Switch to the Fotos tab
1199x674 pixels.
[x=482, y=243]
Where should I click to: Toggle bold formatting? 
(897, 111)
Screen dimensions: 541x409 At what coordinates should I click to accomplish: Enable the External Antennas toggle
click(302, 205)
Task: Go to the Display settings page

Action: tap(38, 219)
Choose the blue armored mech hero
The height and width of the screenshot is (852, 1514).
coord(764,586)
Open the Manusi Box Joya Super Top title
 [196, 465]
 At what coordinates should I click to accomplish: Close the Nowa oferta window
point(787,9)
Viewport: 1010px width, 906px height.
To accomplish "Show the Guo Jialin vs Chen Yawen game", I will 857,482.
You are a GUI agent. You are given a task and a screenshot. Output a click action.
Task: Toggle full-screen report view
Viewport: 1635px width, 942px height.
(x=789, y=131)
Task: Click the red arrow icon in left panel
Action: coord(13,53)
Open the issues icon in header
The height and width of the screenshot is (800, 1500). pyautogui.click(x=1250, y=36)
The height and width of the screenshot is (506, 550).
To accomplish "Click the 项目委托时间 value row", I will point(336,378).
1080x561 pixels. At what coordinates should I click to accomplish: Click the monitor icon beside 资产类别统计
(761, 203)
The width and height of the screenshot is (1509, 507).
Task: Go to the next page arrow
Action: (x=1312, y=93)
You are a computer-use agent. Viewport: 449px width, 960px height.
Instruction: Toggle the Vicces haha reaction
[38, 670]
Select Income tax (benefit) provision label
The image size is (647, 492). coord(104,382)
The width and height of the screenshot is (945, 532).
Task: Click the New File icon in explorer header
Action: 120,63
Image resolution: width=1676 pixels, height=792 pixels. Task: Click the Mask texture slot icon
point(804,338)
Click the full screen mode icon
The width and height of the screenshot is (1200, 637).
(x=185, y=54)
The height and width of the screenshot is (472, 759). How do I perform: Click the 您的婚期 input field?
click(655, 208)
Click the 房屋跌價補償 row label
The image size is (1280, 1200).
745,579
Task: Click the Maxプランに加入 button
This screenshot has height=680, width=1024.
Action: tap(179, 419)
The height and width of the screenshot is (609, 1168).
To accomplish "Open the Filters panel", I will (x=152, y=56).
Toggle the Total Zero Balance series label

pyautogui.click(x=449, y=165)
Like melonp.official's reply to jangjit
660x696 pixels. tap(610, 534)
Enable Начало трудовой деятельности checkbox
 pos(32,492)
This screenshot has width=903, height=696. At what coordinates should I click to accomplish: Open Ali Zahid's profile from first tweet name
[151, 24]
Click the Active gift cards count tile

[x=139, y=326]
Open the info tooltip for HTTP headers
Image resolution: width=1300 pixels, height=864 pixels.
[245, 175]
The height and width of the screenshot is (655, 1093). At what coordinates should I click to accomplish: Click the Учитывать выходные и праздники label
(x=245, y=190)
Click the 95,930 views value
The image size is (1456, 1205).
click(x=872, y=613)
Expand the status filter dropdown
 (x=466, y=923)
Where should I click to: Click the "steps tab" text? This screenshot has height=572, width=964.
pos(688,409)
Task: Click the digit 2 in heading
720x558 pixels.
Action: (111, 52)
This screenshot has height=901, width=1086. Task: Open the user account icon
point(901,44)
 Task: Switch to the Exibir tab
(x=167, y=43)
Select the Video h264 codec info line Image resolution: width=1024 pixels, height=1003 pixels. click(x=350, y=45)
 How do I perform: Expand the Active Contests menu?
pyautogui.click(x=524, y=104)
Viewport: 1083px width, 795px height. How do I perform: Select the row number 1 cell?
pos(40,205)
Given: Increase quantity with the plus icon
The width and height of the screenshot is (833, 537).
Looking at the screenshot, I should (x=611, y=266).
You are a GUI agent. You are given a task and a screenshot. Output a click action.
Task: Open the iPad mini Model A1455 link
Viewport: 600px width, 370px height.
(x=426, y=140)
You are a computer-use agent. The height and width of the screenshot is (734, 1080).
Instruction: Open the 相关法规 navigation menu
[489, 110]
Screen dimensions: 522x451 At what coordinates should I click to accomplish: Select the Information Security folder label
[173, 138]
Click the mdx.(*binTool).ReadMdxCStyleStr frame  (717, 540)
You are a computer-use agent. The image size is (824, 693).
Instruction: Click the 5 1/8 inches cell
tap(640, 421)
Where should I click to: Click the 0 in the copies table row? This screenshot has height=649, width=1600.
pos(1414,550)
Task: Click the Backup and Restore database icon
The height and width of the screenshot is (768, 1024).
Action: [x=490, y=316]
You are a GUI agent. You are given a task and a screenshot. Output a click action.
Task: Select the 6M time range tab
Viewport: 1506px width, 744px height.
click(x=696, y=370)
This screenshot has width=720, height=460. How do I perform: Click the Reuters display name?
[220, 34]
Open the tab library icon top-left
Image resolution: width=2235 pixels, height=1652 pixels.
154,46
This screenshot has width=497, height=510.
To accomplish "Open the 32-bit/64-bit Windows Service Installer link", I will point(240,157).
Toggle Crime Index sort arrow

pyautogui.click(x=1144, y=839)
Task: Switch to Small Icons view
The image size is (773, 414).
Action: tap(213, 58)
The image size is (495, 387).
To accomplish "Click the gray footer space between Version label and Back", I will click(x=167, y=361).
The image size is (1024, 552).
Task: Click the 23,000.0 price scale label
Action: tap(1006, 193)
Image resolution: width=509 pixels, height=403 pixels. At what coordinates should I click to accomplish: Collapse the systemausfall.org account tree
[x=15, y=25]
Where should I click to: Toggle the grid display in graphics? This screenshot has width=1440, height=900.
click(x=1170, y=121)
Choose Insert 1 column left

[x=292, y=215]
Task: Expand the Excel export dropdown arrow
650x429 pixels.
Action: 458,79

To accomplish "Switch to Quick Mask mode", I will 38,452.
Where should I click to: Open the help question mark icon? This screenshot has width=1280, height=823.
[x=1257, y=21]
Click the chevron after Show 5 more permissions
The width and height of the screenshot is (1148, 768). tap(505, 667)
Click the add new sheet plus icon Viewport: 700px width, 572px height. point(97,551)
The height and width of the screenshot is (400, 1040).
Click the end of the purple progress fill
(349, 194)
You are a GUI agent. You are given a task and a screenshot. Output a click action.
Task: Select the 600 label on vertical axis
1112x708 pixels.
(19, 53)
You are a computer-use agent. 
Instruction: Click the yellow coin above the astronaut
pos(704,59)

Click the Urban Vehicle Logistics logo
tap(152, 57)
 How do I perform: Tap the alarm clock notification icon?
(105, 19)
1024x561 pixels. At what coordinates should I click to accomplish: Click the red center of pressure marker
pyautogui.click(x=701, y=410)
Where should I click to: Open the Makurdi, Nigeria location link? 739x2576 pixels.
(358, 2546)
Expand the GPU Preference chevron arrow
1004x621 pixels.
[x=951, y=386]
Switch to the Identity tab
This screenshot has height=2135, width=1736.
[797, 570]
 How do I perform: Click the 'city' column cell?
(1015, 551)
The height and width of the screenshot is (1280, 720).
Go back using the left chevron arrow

########################################

= BRIEF =
The records must each be output verbatim, with nothing left out.

= ANSWER SPACE =
Switch to the Fotos tab
1199x674 pixels.
[x=482, y=243]
Where should I click to: Toggle bold formatting? 
(897, 111)
Screen dimensions: 541x409 At what coordinates should I click to accomplish: Enable the External Antennas toggle
click(302, 205)
Task: Go to the Display settings page

Action: tap(38, 219)
Choose the blue armored mech hero
The height and width of the screenshot is (852, 1514).
coord(764,586)
Open the Manusi Box Joya Super Top title
 [196, 465]
 At what coordinates should I click to accomplish: Close the Nowa oferta window
point(787,9)
Viewport: 1010px width, 906px height.
To accomplish "Show the Guo Jialin vs Chen Yawen game", I will 857,482.
You are a GUI agent. You are given a task and a screenshot. Output a click action.
Task: Toggle full-screen report view
Viewport: 1635px width, 942px height.
(x=789, y=131)
Task: Click the red arrow icon in left panel
Action: coord(13,53)
Open the issues icon in header
The height and width of the screenshot is (800, 1500). pyautogui.click(x=1250, y=36)
The height and width of the screenshot is (506, 550).
To accomplish "Click the 项目委托时间 value row", I will point(336,378).
1080x561 pixels. At what coordinates should I click to accomplish: Click the monitor icon beside 资产类别统计
(761, 203)
The width and height of the screenshot is (1509, 507).
Task: Go to the next page arrow
Action: (x=1312, y=93)
You are a computer-use agent. Viewport: 449px width, 960px height.
Instruction: Toggle the Vicces haha reaction
[38, 670]
Select Income tax (benefit) provision label
The image size is (647, 492). coord(104,382)
The width and height of the screenshot is (945, 532).
Task: Click the New File icon in explorer header
Action: 120,63
Image resolution: width=1676 pixels, height=792 pixels. Task: Click the Mask texture slot icon
point(804,338)
Click the full screen mode icon
The width and height of the screenshot is (1200, 637).
(x=185, y=54)
The height and width of the screenshot is (472, 759). How do I perform: Click the 您的婚期 input field?
click(655, 208)
Click the 房屋跌價補償 row label
The image size is (1280, 1200).
745,579
Task: Click the Maxプランに加入 button
This screenshot has height=680, width=1024.
Action: tap(179, 419)
The height and width of the screenshot is (609, 1168).
To accomplish "Open the Filters panel", I will (x=152, y=56).
Toggle the Total Zero Balance series label

pyautogui.click(x=449, y=165)
Like melonp.official's reply to jangjit
660x696 pixels. tap(610, 534)
Enable Начало трудовой деятельности checkbox
 pos(32,492)
This screenshot has width=903, height=696. At what coordinates should I click to accomplish: Open Ali Zahid's profile from first tweet name
[151, 24]
Click the Active gift cards count tile

[x=139, y=326]
Open the info tooltip for HTTP headers
Image resolution: width=1300 pixels, height=864 pixels.
[245, 175]
The height and width of the screenshot is (655, 1093). At what coordinates should I click to accomplish: Click the Учитывать выходные и праздники label
(x=245, y=190)
Click the 95,930 views value
The image size is (1456, 1205).
click(x=872, y=613)
Expand the status filter dropdown
 (x=466, y=923)
Where should I click to: Click the "steps tab" text? This screenshot has height=572, width=964.
pos(688,409)
Task: Click the digit 2 in heading
720x558 pixels.
Action: (111, 52)
This screenshot has height=901, width=1086. Task: Open the user account icon
point(901,44)
 Task: Switch to the Exibir tab
(x=167, y=43)
Select the Video h264 codec info line Image resolution: width=1024 pixels, height=1003 pixels. click(x=350, y=45)
 How do I perform: Expand the Active Contests menu?
pyautogui.click(x=524, y=104)
Viewport: 1083px width, 795px height. How do I perform: Select the row number 1 cell?
pos(40,205)
Given: Increase quantity with the plus icon
The width and height of the screenshot is (833, 537).
Looking at the screenshot, I should (x=611, y=266).
You are a GUI agent. You are given a task and a screenshot. Output a click action.
Task: Open the iPad mini Model A1455 link
Viewport: 600px width, 370px height.
(x=426, y=140)
You are a computer-use agent. The height and width of the screenshot is (734, 1080).
Instruction: Open the 相关法规 navigation menu
[489, 110]
Screen dimensions: 522x451 At what coordinates should I click to accomplish: Select the Information Security folder label
[173, 138]
Click the mdx.(*binTool).ReadMdxCStyleStr frame  (717, 540)
You are a computer-use agent. The image size is (824, 693).
Instruction: Click the 5 1/8 inches cell
tap(640, 421)
Where should I click to: Click the 0 in the copies table row? This screenshot has height=649, width=1600.
pos(1414,550)
Task: Click the Backup and Restore database icon
The height and width of the screenshot is (768, 1024).
Action: [x=490, y=316]
You are a GUI agent. You are given a task and a screenshot. Output a click action.
Task: Select the 6M time range tab
Viewport: 1506px width, 744px height.
click(x=696, y=370)
This screenshot has width=720, height=460. How do I perform: Click the Reuters display name?
[220, 34]
Open the tab library icon top-left
Image resolution: width=2235 pixels, height=1652 pixels.
154,46
This screenshot has width=497, height=510.
To accomplish "Open the 32-bit/64-bit Windows Service Installer link", I will point(240,157).
Toggle Crime Index sort arrow

pyautogui.click(x=1144, y=839)
Task: Switch to Small Icons view
The image size is (773, 414).
Action: tap(213, 58)
The image size is (495, 387).
To accomplish "Click the gray footer space between Version label and Back", I will click(x=167, y=361).
The image size is (1024, 552).
Task: Click the 23,000.0 price scale label
Action: tap(1006, 193)
Image resolution: width=509 pixels, height=403 pixels. At what coordinates should I click to accomplish: Collapse the systemausfall.org account tree
[x=15, y=25]
Where should I click to: Toggle the grid display in graphics? This screenshot has width=1440, height=900.
click(x=1170, y=121)
Choose Insert 1 column left

[x=292, y=215]
Task: Expand the Excel export dropdown arrow
650x429 pixels.
Action: 458,79

To accomplish "Switch to Quick Mask mode", I will 38,452.
Where should I click to: Open the help question mark icon? This screenshot has width=1280, height=823.
[x=1257, y=21]
Click the chevron after Show 5 more permissions
The width and height of the screenshot is (1148, 768). tap(505, 667)
Click the add new sheet plus icon Viewport: 700px width, 572px height. point(97,551)
The height and width of the screenshot is (400, 1040).
Click the end of the purple progress fill
(349, 194)
You are a GUI agent. You are given a task and a screenshot. Output a click action.
Task: Select the 600 label on vertical axis
1112x708 pixels.
(19, 53)
You are a computer-use agent. 
Instruction: Click the yellow coin above the astronaut
pos(704,59)

Click the Urban Vehicle Logistics logo
tap(152, 57)
 How do I perform: Tap the alarm clock notification icon?
(105, 19)
1024x561 pixels. At what coordinates should I click to accomplish: Click the red center of pressure marker
pyautogui.click(x=701, y=410)
Where should I click to: Open the Makurdi, Nigeria location link? 739x2576 pixels.
(358, 2546)
Expand the GPU Preference chevron arrow
1004x621 pixels.
[x=951, y=386]
Switch to the Identity tab
This screenshot has height=2135, width=1736.
[797, 570]
 How do I perform: Click the 'city' column cell?
(1015, 551)
The height and width of the screenshot is (1280, 720).
Go back using the left chevron arrow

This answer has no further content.